Activity: The data below is to be repeated in full, exactly as shown.

------ Study material

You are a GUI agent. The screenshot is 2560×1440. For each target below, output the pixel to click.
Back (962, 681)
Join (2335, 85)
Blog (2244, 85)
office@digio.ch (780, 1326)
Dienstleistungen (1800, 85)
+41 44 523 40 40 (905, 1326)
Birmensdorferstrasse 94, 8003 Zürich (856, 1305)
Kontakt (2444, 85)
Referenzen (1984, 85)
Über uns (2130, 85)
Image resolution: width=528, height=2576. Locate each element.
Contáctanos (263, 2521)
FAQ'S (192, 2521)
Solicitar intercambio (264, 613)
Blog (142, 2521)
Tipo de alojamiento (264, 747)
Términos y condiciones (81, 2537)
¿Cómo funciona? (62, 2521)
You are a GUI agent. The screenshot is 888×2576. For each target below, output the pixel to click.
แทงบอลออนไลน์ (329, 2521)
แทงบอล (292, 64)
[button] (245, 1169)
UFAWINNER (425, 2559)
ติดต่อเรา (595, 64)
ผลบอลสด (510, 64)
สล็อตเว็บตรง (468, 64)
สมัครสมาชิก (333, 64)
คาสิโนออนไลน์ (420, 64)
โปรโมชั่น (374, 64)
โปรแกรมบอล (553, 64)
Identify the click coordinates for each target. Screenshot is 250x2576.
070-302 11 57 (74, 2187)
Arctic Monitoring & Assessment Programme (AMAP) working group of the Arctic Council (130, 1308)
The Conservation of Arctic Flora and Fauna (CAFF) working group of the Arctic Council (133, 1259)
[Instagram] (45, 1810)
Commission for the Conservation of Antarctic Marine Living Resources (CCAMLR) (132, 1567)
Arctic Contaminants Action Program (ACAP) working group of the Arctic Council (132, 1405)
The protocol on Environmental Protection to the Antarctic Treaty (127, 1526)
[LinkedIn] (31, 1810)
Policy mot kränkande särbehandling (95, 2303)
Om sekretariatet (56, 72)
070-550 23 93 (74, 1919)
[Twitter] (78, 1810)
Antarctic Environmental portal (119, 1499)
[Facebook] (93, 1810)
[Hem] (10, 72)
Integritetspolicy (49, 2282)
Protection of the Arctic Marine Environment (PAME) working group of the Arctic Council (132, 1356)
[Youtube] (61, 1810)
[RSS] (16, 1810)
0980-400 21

------------

Solution:
You are a GUI agent. The screenshot is 2560×1440. For each target below, output the pixel to click.
Back (962, 681)
Join (2335, 85)
Blog (2244, 85)
office@digio.ch (780, 1326)
Dienstleistungen (1800, 85)
+41 44 523 40 40 (905, 1326)
Birmensdorferstrasse 94, 8003 Zürich (856, 1305)
Kontakt (2444, 85)
Referenzen (1984, 85)
Über uns (2130, 85)
Image resolution: width=528, height=2576. Locate each element.
Contáctanos (263, 2521)
FAQ'S (192, 2521)
Solicitar intercambio (264, 613)
Blog (142, 2521)
Tipo de alojamiento (264, 747)
Términos y condiciones (81, 2537)
¿Cómo funciona? (62, 2521)
You are a GUI agent. The screenshot is 888×2576. For each target below, output the pixel to click.
แทงบอลออนไลน์ (329, 2521)
แทงบอล (292, 64)
[button] (245, 1169)
UFAWINNER (425, 2559)
ติดต่อเรา (595, 64)
ผลบอลสด (510, 64)
สล็อตเว็บตรง (468, 64)
สมัครสมาชิก (333, 64)
คาสิโนออนไลน์ (420, 64)
โปรโมชั่น (374, 64)
โปรแกรมบอล (553, 64)
Identify the click coordinates for each target. Screenshot is 250x2576.
070-302 11 57 (74, 2187)
Arctic Monitoring & Assessment Programme (AMAP) working group of the Arctic Council (130, 1308)
The Conservation of Arctic Flora and Fauna (CAFF) working group of the Arctic Council (133, 1259)
[Instagram] (45, 1810)
Commission for the Conservation of Antarctic Marine Living Resources (CCAMLR) (132, 1567)
Arctic Contaminants Action Program (ACAP) working group of the Arctic Council (132, 1405)
The protocol on Environmental Protection to the Antarctic Treaty (127, 1526)
[LinkedIn] (31, 1810)
Policy mot kränkande särbehandling (95, 2303)
Om sekretariatet (56, 72)
070-550 23 93 (74, 1919)
[Twitter] (78, 1810)
Antarctic Environmental portal (119, 1499)
[Facebook] (93, 1810)
[Hem] (10, 72)
Integritetspolicy (49, 2282)
Protection of the Arctic Marine Environment (PAME) working group of the Arctic Council (132, 1356)
[Youtube] (61, 1810)
[RSS] (16, 1810)
0980-400 21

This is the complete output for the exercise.